Le fort de Green Hill
Sur la colline qui domine les toits, le fort de Green Hill compte parmi les ouvrages militaires du dix-neuvième siècle les mieux conservés d'Australie. Construit lorsque l'Empire britannique craignait une poussée russe, il a gardé ses canons, ses tunnels et ses salles souterraines, qui abritent aujourd'hui un musée consacré à l'histoire militaire, maritime et perlière du détroit. La montée se fait sans difficulté et la récompense attend au sommet : un panorama complet sur les îles voisines et les chenaux d'un bleu profond qui les séparent.

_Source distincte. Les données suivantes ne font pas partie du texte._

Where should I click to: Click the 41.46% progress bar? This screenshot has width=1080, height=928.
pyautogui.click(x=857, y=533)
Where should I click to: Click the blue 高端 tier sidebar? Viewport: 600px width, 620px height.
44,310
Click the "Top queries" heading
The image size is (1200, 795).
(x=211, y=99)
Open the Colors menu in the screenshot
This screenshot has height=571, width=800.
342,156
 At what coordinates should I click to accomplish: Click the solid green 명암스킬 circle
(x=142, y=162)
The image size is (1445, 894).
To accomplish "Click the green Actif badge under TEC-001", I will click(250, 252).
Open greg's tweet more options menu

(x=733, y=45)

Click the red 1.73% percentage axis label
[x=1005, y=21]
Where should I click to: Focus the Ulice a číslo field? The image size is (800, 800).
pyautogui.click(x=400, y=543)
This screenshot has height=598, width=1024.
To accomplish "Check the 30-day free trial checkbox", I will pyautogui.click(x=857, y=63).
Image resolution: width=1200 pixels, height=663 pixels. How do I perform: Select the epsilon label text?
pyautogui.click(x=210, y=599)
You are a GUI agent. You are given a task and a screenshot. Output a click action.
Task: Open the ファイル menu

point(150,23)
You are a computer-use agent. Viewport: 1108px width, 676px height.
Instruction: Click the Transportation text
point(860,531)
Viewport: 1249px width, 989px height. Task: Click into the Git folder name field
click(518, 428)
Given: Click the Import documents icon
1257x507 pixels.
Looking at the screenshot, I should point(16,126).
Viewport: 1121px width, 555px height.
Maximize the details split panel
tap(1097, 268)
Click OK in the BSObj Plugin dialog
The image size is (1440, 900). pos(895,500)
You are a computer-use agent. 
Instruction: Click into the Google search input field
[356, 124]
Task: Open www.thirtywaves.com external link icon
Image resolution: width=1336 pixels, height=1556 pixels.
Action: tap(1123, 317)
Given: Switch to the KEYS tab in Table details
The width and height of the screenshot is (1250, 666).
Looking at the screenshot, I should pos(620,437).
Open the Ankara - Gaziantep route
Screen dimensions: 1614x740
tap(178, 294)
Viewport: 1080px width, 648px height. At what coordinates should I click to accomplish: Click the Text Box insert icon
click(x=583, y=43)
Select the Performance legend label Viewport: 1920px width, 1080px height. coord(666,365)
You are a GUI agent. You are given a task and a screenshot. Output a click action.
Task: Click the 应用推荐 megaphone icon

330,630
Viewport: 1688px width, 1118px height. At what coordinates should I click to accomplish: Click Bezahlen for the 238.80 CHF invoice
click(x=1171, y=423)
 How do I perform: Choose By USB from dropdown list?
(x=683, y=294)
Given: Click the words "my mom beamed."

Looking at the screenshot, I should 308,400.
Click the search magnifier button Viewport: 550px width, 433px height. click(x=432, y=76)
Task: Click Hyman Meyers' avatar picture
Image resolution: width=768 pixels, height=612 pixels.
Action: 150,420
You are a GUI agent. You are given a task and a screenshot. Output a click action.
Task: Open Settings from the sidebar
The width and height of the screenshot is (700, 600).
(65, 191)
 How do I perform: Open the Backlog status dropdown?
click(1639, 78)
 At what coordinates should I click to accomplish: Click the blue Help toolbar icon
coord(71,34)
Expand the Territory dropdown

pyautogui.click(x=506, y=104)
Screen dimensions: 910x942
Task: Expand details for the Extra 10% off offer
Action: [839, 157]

La culture du détroit de Torres
Au centre culturel Gab Titui, les insulaires racontent eux-mêmes leur monde : masques de danse, coquillages gravés, œuvres contemporaines et objets de cérémonie s'y côtoient dans des salles climatisées. Ces insulaires forment un peuple distinct des Aborigènes du continent, avec leurs langues et leurs traditions propres, et l'endroit constitue la meilleure porte d'entrée pour saisir cette identité. La boutique propose des créations locales qui changent des souvenirs standardisés.
La mémoire du Quetta
Un peu plus loin, l'église commémorative du Quetta rappelle le naufrage qui a marqué l'île : en 1890, ce vapeur heurta un récif inconnu des cartes et sombra en quelques minutes, entraînant la mort de plus d'une centaine de personnes. Des objets repêchés de l'épave sont exposés dans le sanctuaire, dont une cloche et des hublots. Le lieu, sobre et frais, dit beaucoup sur le rapport que cette communauté entretient avec la mer, à la fois gagne-pain et menace.
Repères pour l'escale
| Élément | À savoir |
| Débarquement | Transbordement d'environ 15 minutes vers la jetée des Ingénieurs |
| Fort de Green Hill | Montée à pied depuis le bourg, musée souterrain |
| Centre Gab Titui | Au cœur de la localité, à pied |
| Services | Cafés, pubs, poste et commerces regroupés |
Au retour, pendant que la navette retraverse le chenal, les toits de tôle du bourg s'éloignent derrière les palmiers. Cette escale n'a rien de spectaculaire au sens habituel : elle vaut par sa lumière, par son histoire de plongeurs et de perles, et par la fierté tranquille d'un peuple insulaire qui reçoit sans se transformer. Bien des passagers repartent avec l'impression d'avoir touché un morceau d'Australie que même la plupart des Australiens ne connaissent pas.